Unless you know a lot that no one serious claims to know, then this is a statement of what you hope for and maybe personally believe, but for which no evidence exists. The sheer bulk of unknown unknowns in environmental tech, not to mention other assumptions you’ve been making about industry in space and more, are too numerous and prevalent to allow for confident statements either way. You may be right that humanity’s destiny is in the far reaches of the solar system, but it could go many other ways. Maybe we’ll die in the dirt, or maybe we’ll thrive in completely different ways. For all that you know, rather than personally wish to believe, our future may more closely resemble something like a Dyson Swarm constructed by drones rather than hurling ourselves into the dim and cold reaches of space. Maybe we’ll figure out a mutually amicable way to control population rates and make the Earth a Paradise, and leave space for robots. Who knows? Not me, not you.

All of which is to say, please stop passing off something that is less than a hunch as an argument. The core of science is skepticism and a demand for evidence, while the core of pop science is an inverse relationship between knowledge and enthusiasm. Claiming to know what will happen in 50 years is a joke, in 100 years delusion, and in 1000 years religion. There are so many branches and twists and turns, both positive and negative and just plain unforeseen that futurism is crap.


The sheer bulk of unknown unknowns in environmental tech

Is why I would bet that lots of people will die while we're getting the hang of it.

You may be right that humanity’s destiny is in the far reaches of the solar system, but it could go many other ways. Maybe we’ll die in the dirt

Tell you what: If we all end up dead, I'll buy you drinks! But if I'm not wrong, you can owe me my net worth, rounded down to the nearest billion.

All of which is to say, please stop passing off something that is less than a hunch as an argument

Call it what you like. I call it a conviction.

Claiming to know what will happen in 50 years is a joke, in 100 years delusion, and in 1000 years religion.

Don't sweat it. I'm not about to judge you morally and strap you to a tree over it.

There are so many branches and twists and turns, both positive and negative and just plain unforeseen that futurism is crap.

How about, "Science Fiction?"


It is more due to politics than engineering or logistics. We should have working linear aerospike engines by now. But that project got cancelled(see X-33). We should have had multiple generations of spaceplanes, one half-assed and costly brick did fly, the other was canceled. Many other promising projects met the same fate. We had time, technology and even the logistics in place for incremental development. Instead, 'we' threw a bunch of money down the drain and have nothing to show for it. So we are back to basics, but at least we made a useful leap forward (SpaceX re-usability). Once costs are low enough, new applications will come up, which may become a self-reinforcing cycle. That's what I hope for, at least.


I think in the 50 years, we've found it's more cost effective with a better return on value (and ultimately safer for all humans involved) to just shoot a robot into space equipped with a camera.

The whole Red Scare/Space Domination rhetoric was a Big Thing.

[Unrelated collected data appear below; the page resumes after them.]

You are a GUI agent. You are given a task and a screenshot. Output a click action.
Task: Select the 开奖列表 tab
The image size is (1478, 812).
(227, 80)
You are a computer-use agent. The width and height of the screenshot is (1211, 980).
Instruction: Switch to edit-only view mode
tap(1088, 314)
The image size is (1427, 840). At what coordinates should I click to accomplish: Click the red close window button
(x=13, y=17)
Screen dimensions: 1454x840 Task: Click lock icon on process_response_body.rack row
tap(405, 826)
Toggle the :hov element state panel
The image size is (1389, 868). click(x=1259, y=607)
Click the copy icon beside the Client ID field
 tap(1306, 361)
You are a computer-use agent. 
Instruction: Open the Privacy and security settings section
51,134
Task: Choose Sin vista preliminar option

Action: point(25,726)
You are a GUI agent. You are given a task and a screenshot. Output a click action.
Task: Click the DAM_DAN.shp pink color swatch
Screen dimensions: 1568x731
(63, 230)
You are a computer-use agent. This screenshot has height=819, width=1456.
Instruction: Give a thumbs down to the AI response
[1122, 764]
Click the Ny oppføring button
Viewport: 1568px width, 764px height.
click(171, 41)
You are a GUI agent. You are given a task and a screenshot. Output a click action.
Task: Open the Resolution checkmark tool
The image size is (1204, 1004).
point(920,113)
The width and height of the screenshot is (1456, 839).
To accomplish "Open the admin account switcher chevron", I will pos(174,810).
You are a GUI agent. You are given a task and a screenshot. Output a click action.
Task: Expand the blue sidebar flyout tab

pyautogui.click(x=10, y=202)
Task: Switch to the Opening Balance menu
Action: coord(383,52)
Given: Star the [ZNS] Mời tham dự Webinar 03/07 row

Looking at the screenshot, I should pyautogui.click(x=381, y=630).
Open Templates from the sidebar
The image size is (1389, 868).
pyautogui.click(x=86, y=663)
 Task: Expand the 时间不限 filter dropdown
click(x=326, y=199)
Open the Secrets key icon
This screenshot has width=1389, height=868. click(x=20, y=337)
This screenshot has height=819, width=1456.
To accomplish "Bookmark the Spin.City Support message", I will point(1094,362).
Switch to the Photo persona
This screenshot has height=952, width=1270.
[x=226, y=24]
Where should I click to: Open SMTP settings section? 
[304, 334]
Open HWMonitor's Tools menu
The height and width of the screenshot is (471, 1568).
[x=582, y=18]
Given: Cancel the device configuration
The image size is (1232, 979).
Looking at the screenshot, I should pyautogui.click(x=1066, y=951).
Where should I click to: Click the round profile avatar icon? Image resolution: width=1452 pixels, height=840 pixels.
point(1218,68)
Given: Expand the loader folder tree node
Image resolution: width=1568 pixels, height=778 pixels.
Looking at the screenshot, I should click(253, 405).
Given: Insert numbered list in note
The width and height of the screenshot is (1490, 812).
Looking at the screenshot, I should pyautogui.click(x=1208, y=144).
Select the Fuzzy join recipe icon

The United States was sure that: sending something into space meant you could hit a target anywhere else in the world (with quite a bit of validation). If you do remember, it was because we essentially stole tech/scientists (willingly, or at least intelligently from a political and "i'm going to not be locked up in the gulag" point of view) from the Nazis at the end of the WWII that we were even able to get into space.

It was a craaaaaazy time.


I grew up having nightmares of nuclear holocaust as a child.